In realtà, il Papa ha invitato i sacerdoti ad abbracciare ogni genere di unione. “Unioni celebrate in Cristo, unioni di fatto, unioni civili, unioni fallite, famiglie e giovani felici e infelici. Di ogni persona e di ogni situazione voi siete chiamati a essere compagni di viaggio per testimoniare e sostenere”. Ai parroci Papa Francesco ha ricordato come essi siano i “primi interlocutori” sia dei giovani che desiderano formare una nuova famiglia, che dei coniugi “in crisi, con seri problemi di relazione”. La loro prima “premura”, è “testimoniare la grazia del sacramento del matrimonio e il bene primordiale della famiglia”, aiutando le coppie “a vivere nelle luci e nelle ombre”. Ma sono anche chiamati a “sostenere quanti si sono resi conto del fatto che la loro unione non è un vero matrimonio sacramentale e vogliono uscire da questa situazione”. I parroci, è l’esortazione del Papa, siano visti da chi vuole uscire dal matrimonio non come “esperti di atti burocratici”, ma come “fratelli” “in ascolto e comprensione”.

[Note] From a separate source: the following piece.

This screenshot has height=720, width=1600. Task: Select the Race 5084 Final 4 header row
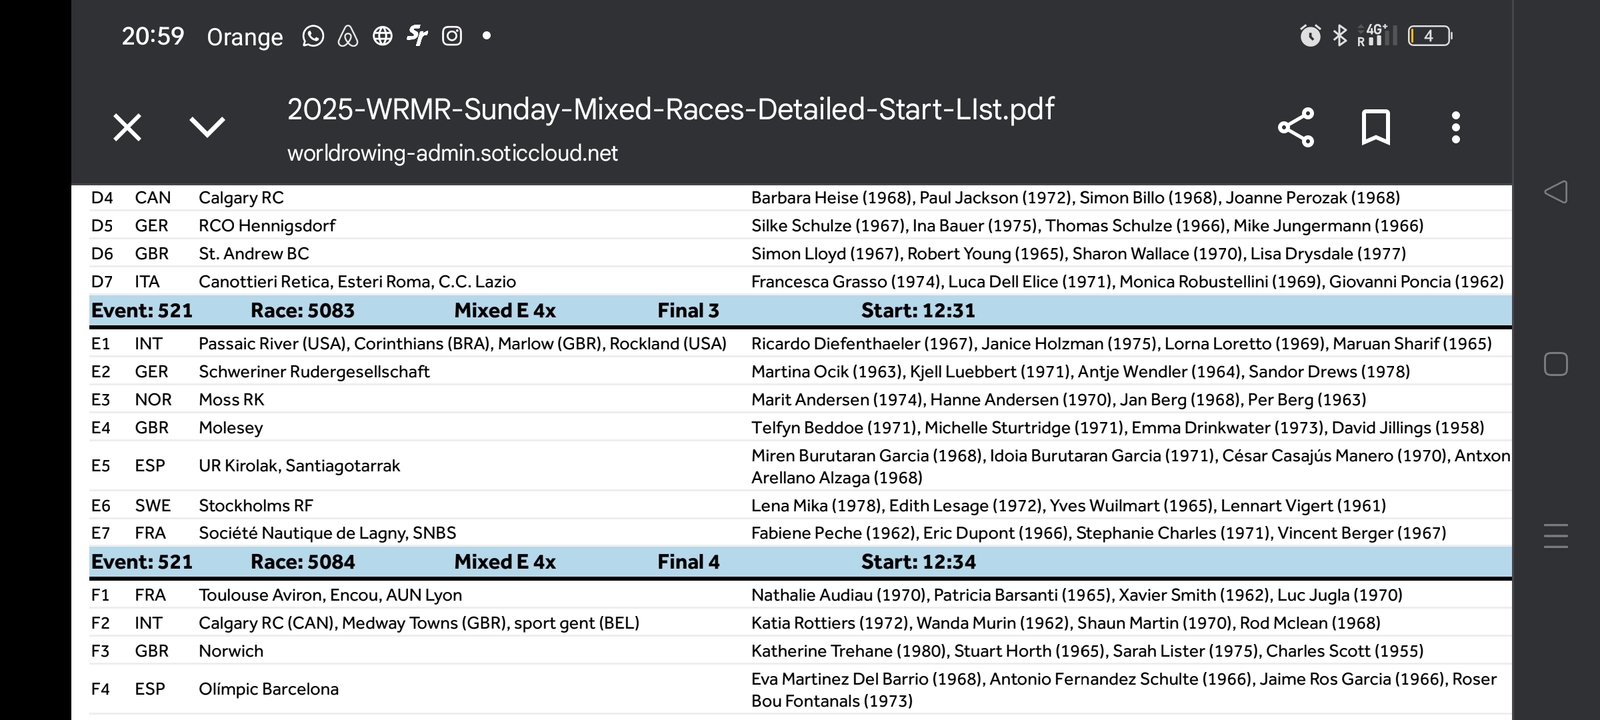click(800, 562)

Se Bergoglio vuole una Chiesa capace di aprire non solo le braccia ma anche gli occhi sulla realtà, un ulteriore importante sprone gli è giunto da don Vinicio Albanesi sul diaconato delle donne, al quale il Papa aprì lo scorso maggio, istituendo poi in agosto, di ritorno dalla Polonia, un’apposita commissione di studio.

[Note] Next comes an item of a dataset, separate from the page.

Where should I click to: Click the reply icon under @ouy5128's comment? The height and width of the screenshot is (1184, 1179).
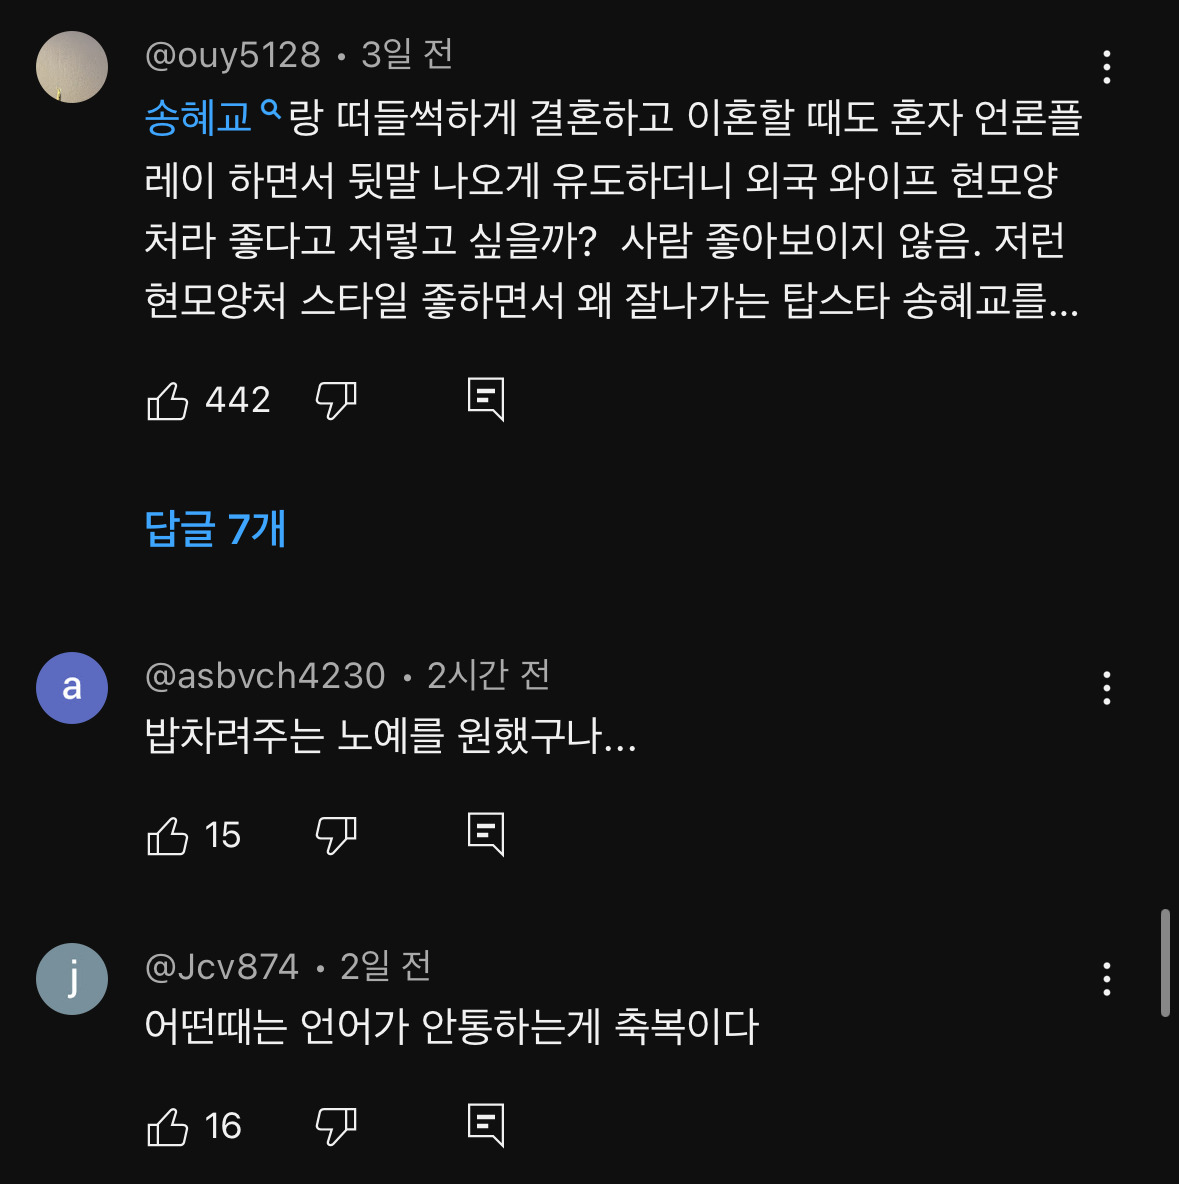click(487, 396)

Il sacerdote, presidente della Comunità di Capodarco in prima linea nell’aiuto ai poveri e a quanti vivono nel disagio sociale, ha recapitato di persona al Pontefice l’appello ad andare avanti. Senza curarsi “di quanti cincischiano con i dubia (riferimento ai quattro cardinali emeriti che hanno scritto al Papa sollevando dubbi sull’esortazione post sinodale Amoris Laetitia, ndr). Sono un po’ farisei e nemmeno scribi, perché non capiscono la misericordia con cui lei suggerisce le cose. Lei abbia pazienza. E’ una fatica, ma noi siamo con lei e la sosterremo sempre”.
Ricevuto in udienza nell’Aula Paolo VI, Don Albanesi ha donato a papa Francesco un libro dedicato al diaconato femminile. “Chi vive nelle periferie – ha osservato don Vinicio Albanesi -, sa che ci sono tante suore, ma anche laiche, persone che si dedicano alla carità che possono ricevere il diaconato, che non è sacerdozio ma un ministero. Per me è possibile”.
Alla Comunità di Capodarco papa Francesco ha riconosciuto il contributo reso “a una società migliore” schierandosi “dalla parte delle persone meno tutelate”. Ma al discorso sugli ultimi Bergoglio ha legato il richiamo su un preciso pericolo: il razzismo nei riguardi dei disabili. “Soltanto se vengono riconosciuti i diritti dei più deboli, una società può dire di essere fondata sul diritto e sulla giustizia. Una società che desse spazio solo alle persone pienamente funzionali, del tutto autonome e indipendenti non sarebbe una società degna dell’uomo. La discriminazione in base all’efficienza non è meno deplorevole di quella compiuta in base alla razza o al censo o alla religione”.